Record set START
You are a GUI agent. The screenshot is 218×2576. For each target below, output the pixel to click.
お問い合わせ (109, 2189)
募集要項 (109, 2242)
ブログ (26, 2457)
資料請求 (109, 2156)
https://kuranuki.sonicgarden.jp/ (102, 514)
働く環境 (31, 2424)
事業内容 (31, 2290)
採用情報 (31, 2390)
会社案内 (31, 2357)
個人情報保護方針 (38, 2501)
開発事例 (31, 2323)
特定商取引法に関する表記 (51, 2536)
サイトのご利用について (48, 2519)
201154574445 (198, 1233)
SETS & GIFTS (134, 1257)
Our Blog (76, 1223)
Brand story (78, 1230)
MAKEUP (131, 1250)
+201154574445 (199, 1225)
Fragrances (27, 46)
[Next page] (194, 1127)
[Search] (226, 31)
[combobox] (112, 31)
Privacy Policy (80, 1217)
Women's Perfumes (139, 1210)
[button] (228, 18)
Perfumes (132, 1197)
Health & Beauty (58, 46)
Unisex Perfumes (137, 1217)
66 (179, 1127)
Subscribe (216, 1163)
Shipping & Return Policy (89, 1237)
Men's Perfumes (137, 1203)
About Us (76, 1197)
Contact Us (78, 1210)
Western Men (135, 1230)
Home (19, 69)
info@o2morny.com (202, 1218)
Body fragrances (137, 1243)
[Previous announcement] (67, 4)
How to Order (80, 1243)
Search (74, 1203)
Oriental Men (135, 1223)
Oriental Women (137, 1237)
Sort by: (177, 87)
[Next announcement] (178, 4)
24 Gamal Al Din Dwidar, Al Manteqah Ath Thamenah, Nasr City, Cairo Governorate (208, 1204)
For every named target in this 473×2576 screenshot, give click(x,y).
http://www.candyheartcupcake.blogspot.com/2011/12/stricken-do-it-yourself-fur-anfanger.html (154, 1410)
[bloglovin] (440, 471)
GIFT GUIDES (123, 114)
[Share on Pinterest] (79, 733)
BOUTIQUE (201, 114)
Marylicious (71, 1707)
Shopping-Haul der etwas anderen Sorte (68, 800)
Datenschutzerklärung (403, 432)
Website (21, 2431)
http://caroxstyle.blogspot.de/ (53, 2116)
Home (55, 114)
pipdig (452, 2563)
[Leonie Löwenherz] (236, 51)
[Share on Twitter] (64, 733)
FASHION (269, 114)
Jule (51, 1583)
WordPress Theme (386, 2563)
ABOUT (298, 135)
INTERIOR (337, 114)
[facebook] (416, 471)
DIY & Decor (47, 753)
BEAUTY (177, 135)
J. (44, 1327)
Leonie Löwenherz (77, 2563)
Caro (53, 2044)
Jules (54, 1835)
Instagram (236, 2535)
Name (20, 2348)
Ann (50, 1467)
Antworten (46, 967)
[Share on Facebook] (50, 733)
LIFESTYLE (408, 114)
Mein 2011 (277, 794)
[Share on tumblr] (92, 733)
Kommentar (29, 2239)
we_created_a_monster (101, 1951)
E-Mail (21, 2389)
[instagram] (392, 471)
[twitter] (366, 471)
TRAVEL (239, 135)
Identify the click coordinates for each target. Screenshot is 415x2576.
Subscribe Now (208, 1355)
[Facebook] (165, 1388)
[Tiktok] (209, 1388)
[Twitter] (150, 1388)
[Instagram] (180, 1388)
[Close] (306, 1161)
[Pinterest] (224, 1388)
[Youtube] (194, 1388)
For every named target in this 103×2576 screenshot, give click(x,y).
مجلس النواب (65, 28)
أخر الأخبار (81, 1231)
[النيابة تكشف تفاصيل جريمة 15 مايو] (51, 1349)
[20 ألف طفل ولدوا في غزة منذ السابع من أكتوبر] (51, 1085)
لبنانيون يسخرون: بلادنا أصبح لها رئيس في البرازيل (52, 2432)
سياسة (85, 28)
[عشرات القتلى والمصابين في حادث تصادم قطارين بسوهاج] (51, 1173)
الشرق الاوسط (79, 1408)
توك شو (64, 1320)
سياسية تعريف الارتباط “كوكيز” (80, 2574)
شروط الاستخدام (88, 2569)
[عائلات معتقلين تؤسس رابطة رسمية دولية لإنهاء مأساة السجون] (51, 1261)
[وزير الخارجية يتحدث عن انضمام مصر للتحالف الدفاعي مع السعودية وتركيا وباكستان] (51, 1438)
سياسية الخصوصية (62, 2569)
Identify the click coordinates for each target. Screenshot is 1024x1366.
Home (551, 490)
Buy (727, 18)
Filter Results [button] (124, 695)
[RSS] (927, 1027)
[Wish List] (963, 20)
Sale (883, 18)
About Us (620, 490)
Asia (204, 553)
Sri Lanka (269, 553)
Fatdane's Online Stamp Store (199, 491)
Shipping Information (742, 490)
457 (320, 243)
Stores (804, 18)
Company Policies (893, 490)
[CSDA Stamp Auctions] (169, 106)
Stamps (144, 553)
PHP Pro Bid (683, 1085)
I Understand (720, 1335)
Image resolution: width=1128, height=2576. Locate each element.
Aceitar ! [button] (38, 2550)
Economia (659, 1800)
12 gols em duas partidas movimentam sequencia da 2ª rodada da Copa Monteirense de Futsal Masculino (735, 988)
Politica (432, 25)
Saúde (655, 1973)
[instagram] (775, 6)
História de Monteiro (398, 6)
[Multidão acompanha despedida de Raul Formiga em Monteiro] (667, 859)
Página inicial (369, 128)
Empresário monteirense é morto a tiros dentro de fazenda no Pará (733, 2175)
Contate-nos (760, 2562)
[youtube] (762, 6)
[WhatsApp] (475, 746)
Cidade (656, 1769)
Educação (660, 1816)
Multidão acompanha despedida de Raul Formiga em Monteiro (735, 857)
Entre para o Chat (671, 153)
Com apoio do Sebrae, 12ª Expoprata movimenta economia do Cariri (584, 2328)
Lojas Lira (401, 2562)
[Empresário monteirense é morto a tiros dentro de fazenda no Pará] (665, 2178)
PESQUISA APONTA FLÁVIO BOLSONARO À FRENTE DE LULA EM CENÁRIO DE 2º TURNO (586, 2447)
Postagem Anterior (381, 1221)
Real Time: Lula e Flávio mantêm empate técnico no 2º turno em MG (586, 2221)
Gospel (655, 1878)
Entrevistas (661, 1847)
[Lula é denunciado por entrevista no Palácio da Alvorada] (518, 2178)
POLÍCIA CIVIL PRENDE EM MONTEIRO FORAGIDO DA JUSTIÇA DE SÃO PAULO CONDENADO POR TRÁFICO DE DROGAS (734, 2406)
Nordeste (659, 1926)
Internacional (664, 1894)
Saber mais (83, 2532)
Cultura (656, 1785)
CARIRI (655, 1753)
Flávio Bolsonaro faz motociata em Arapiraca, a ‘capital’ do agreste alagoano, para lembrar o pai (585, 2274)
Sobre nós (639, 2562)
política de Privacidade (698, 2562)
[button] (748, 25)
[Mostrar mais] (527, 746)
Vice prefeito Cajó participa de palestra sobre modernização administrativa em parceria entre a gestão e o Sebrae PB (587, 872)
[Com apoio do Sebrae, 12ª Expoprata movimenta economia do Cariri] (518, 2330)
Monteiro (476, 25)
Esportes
Record set END
#### What this task involves
Return each line of the material above that holds the string "tiros".

#### Answer box
Empresário monteirense é morto a tiros dentro de fazenda no Pará (733, 2175)
[Empresário monteirense é morto a tiros dentro de fazenda no Pará] (665, 2178)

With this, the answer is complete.